--- DATA FOR ANALYSIS Enclosed Below ---

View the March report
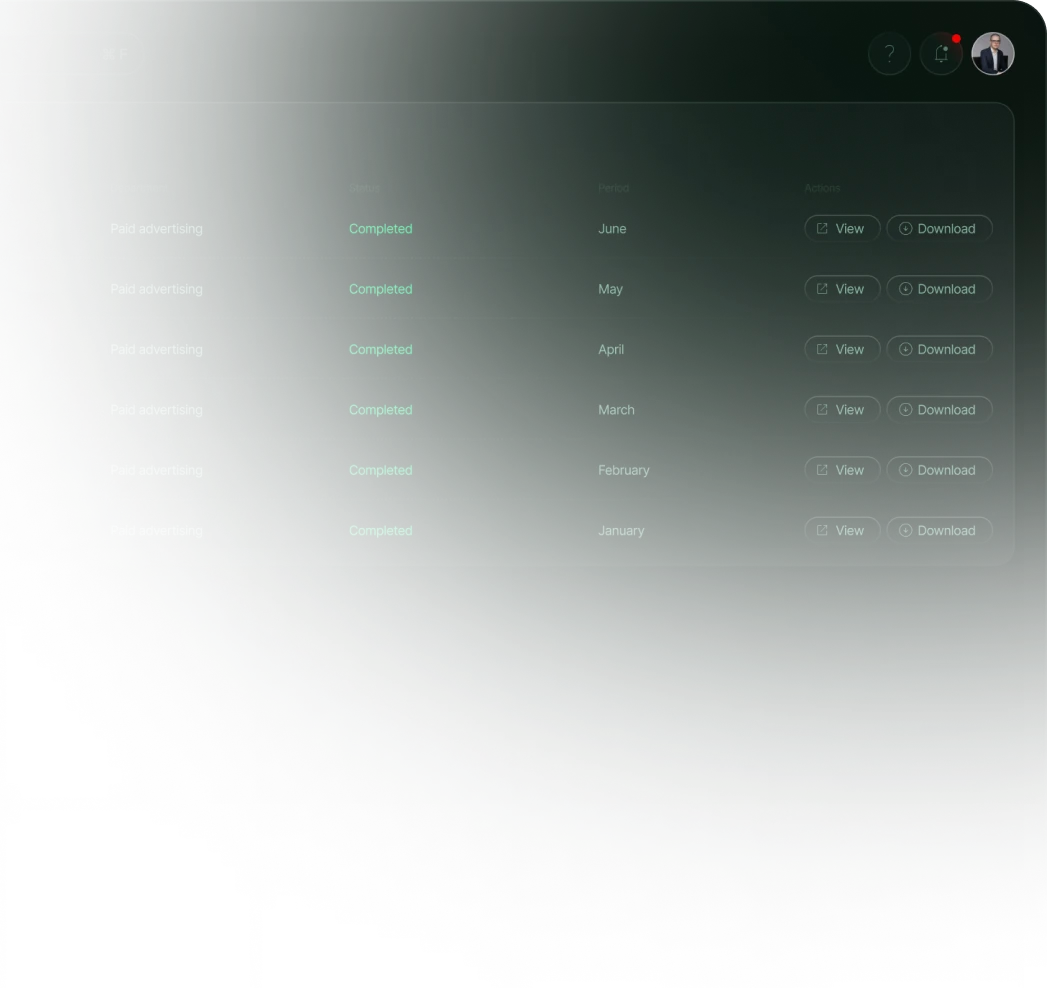[842, 410]
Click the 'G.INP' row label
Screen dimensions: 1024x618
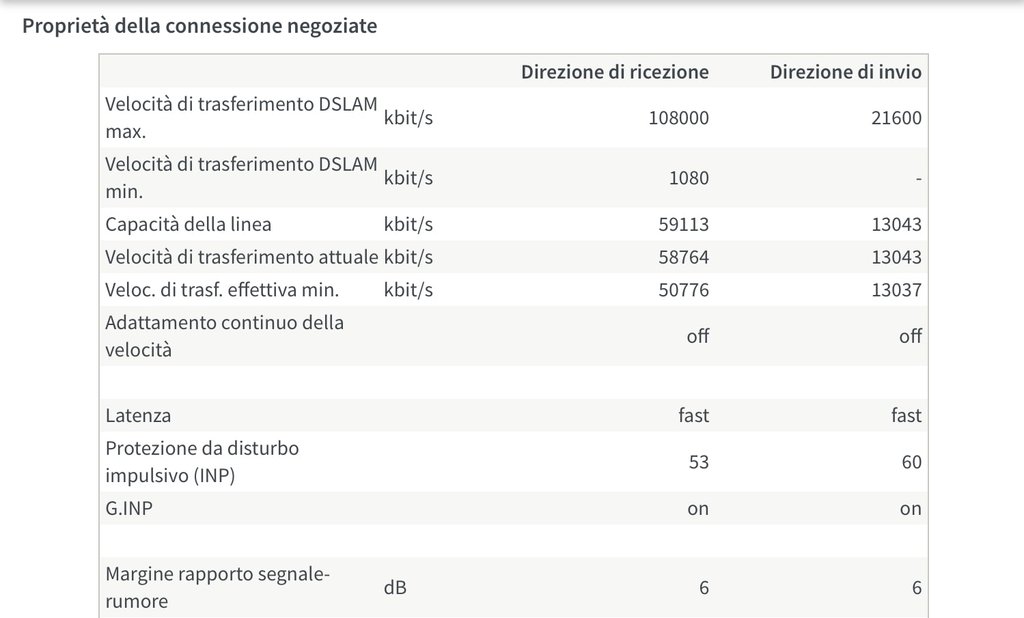(129, 508)
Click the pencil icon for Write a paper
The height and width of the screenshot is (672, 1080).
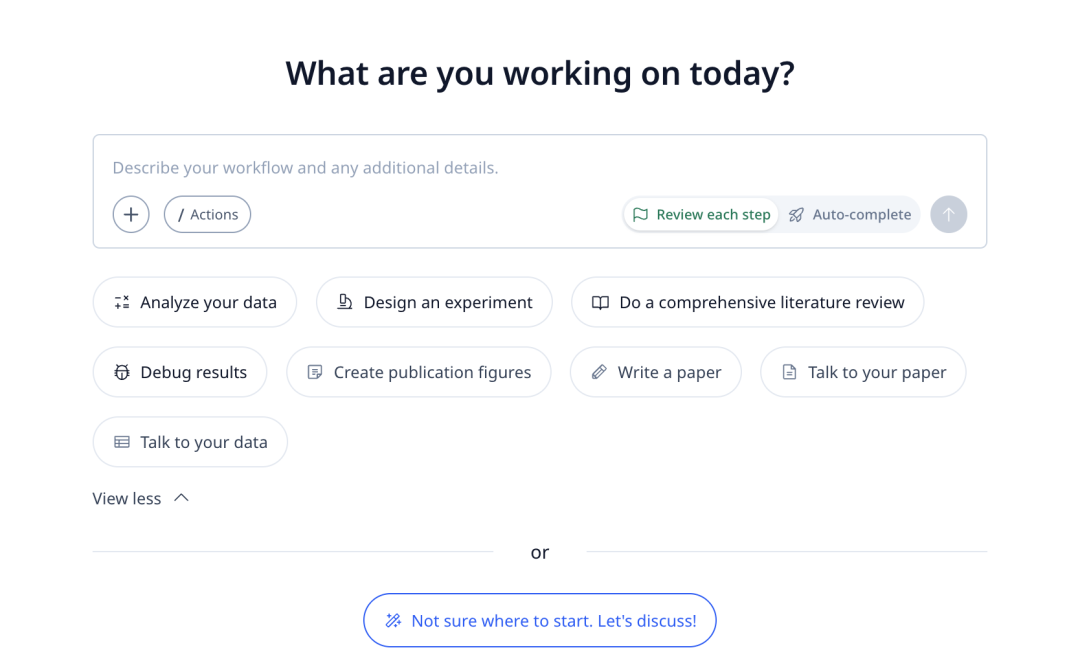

--- End of Enclosed DATA FOR ANALYSIS ---

[ASSIGNMENT]
The answer must consist of every line in the records above that contains the word "Click".

[OUTPUT OF THE EXERCISE]
Click the 'G.INP' row label
Click the pencil icon for Write a paper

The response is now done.